S
OUNDTRACK: AMADOU AND MARIAM-Tiny Desk Concert #695 (January 19, 2018).

Amadou & Mariam are musicians from Mali. And they have a pretty fascinating history.
The story of Amadou and Mariam is still worth telling almost 40-years (and eight albums) into their career because it speaks well to who they are, the obstacles they’ve had to overcome and the positive yet realistic attitude that has made them such an international success. Amadou Bagayoko and Mariam Doumbia met when they were children in Mali’s Institute for the Young Blind. Both had lost their sight when they were young and they began performing together. Later, in the 1980s, they married and began a career together.
As Amadou and Mariam said when their newest album, La Confusion was released, “We seek to make people happy with our music, help humanitarian causes and share positive messages about the good work being done by people in every corner of the world.” Amadou & Mariam bring some of the most lyrical melodies and joyful sounds we’ve ever had at the Tiny Desk, and their performance comes while their country endures great turmoil, including a coup and insurgencies.
Typically, they play with a bigger band but they stripped down their sound to a keyboard, a percussionist and a backup singer while the couple holds it all together with Amadou’s stuttered melodic guitar and Mariam’s sweetly gruff voice.
They play three songs.
“Bofou Safou” has a great slinky keyboard opening melody. Amadou plays this cool understated guitar that’s pretty much always in motion But mostly I love watching the drummer pound on that giant gourd thing.
I love the clothes that Mariam and Amadou are wearing–a cool purple on blue pattern with each of the outfits made from the same material, but with the stripes going in different directions on each.
“Dimanche à Bamako.” opens with more of that cool riffing from Amadou and the audience clapping along. Amadou actually sings leads on most of this song.
“Filaou Bessame” opens pretty big and clappy with a kind of disco feel to it. It slows down in the middle with Mariam taking a little vocal section before it starts up again. I love the discoey bass keyboard riff at the end.
The music from Mali is really fun and I’d love to see a show like this live.
[READ: July 21, 2016] “Inventions”
This story was translated from the Yiddish by Aliza Shevrin. Singer died in 1991, so I’m not sure if this is a recently found story or an old one.
What’s particularly fascinating about this story is thew way it is framed. The narrator says that since he moved to the country, he finds that he falls asleep by ten o’clock and he sleeps soundly until about 2 AM. He feels totally rested and ready to do something.
One night he was inspired to create a story. It would be about a Communist theoretician who attends a leftist conference on world peace and sees a ghost.

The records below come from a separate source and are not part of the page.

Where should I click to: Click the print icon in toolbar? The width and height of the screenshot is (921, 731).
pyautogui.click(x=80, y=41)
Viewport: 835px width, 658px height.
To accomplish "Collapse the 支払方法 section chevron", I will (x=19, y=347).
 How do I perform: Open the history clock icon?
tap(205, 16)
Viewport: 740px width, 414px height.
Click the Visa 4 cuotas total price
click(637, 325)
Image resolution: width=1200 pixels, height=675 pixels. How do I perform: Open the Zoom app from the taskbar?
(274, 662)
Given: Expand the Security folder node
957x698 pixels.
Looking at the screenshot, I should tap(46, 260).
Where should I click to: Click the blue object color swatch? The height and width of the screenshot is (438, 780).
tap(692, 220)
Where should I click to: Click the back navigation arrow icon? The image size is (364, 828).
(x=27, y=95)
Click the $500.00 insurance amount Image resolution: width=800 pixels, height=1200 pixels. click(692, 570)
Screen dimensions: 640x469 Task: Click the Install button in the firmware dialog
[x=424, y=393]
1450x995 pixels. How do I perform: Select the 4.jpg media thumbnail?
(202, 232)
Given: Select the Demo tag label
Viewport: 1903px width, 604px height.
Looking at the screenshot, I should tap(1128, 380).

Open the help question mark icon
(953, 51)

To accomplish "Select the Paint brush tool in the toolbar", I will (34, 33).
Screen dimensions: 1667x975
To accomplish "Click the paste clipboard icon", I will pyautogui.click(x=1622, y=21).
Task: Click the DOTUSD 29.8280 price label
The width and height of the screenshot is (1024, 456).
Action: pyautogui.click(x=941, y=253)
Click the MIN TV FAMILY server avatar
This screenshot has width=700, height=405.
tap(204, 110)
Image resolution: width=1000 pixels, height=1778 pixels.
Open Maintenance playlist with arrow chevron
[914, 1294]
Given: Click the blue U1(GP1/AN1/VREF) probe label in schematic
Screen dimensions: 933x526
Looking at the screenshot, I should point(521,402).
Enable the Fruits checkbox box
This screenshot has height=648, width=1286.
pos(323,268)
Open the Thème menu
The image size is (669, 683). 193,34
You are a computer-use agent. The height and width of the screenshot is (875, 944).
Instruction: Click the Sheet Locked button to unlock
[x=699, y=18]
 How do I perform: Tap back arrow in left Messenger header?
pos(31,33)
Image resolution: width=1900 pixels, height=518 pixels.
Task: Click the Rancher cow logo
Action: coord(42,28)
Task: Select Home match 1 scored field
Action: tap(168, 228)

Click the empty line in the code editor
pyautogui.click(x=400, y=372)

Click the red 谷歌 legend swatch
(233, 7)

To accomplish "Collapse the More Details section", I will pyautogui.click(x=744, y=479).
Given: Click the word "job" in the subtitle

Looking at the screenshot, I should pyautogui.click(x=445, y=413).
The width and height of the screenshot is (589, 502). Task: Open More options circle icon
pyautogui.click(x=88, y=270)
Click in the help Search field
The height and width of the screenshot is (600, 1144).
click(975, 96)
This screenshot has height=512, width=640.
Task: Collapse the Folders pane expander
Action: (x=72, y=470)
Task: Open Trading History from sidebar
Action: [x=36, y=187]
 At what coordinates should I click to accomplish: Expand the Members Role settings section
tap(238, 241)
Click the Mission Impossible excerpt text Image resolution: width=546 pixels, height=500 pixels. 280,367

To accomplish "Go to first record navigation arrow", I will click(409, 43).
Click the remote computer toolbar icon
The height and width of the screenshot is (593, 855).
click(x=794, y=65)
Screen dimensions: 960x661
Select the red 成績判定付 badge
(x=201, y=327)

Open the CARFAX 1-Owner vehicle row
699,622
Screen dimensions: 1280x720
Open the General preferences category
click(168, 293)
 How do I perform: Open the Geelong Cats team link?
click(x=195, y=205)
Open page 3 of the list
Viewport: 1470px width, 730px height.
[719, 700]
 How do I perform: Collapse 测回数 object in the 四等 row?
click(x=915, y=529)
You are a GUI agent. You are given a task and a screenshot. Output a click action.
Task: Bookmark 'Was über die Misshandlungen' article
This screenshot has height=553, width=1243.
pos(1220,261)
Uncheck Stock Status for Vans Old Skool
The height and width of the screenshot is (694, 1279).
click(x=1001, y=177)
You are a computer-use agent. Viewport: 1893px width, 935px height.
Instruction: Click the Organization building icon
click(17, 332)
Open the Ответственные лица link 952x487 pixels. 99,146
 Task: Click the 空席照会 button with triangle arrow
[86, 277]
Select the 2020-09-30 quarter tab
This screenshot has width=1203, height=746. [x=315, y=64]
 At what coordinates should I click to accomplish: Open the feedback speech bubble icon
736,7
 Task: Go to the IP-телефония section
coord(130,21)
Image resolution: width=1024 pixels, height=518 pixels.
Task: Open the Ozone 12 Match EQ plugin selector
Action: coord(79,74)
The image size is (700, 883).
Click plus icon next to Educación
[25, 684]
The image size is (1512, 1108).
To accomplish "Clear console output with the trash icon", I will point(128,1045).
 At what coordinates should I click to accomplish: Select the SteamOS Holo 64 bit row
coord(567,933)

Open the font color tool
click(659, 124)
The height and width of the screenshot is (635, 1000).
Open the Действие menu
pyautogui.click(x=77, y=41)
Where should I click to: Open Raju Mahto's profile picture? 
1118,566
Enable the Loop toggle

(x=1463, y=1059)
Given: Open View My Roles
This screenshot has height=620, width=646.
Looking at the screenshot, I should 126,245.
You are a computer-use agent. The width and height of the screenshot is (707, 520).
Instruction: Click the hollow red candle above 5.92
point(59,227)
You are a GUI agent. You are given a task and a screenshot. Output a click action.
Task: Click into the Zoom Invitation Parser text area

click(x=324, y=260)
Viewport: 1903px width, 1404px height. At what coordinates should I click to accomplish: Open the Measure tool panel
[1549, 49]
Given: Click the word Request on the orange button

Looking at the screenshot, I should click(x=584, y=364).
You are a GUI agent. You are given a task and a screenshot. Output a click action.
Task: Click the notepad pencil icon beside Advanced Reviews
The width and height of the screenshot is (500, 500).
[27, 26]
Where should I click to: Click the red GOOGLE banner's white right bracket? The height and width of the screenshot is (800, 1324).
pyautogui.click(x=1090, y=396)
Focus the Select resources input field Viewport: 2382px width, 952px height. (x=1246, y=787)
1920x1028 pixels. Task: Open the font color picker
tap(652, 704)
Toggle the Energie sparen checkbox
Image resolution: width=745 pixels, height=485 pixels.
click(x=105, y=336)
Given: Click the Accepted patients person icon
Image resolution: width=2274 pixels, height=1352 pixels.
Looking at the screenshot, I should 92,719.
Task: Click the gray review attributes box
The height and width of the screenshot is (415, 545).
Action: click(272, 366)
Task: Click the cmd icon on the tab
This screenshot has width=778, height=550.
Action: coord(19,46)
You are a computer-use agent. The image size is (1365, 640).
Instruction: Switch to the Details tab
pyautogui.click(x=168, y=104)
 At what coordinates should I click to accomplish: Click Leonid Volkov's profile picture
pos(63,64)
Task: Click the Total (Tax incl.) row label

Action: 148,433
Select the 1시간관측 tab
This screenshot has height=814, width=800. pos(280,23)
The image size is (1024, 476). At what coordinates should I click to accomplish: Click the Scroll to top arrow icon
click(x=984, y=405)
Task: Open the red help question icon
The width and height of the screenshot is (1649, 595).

So he just summed up what his story would be about and then he proceeds to tell the story. But it is told very casually–as a man retelling a dream, rather than as someone writing a short story.
The communist Morris Krakiwer defends Stalin and presents an excellent speech on the first night of the conference.
But that night, while falling asleep in the hotel, he feels the blanket pulled off of his bed. He wakes and turns on the light several times but sees nothing. He is mad at himself for being afraid, but he cannot explain it.
Is it a hallucination? A dream? There is no evidence of anyone there.
After the third or fourth time of this happening, the word Ghost pops into his head. But that would undermine everything he believes in. Can there really be demon? If so then everything falls apart.
What’s interesting is that the narrator interrupts his own story to tell about a dream he had–he hid in a dark space and he hears creatures crawling around. He tries to flee but realizes he has left something important back in the room. It becomes so hard to get back there that he knows it must be a dream. And when he wakes himself up he realizes he has to go to the bathroom: “What an involved way to let a person know that he has to urinate!”
Then he gets back to his story. The blanket is pulled down again, but this time he sees the image of Comrade Damschak, a traitor to the cause who vanished. But how can this have happened?
What can Morris Krakower say to himself to make this all okay?
The final line is a nice tidy summation of everything we’ve seen, although we never do hear anything more about the narrator’s own sleeping patterns.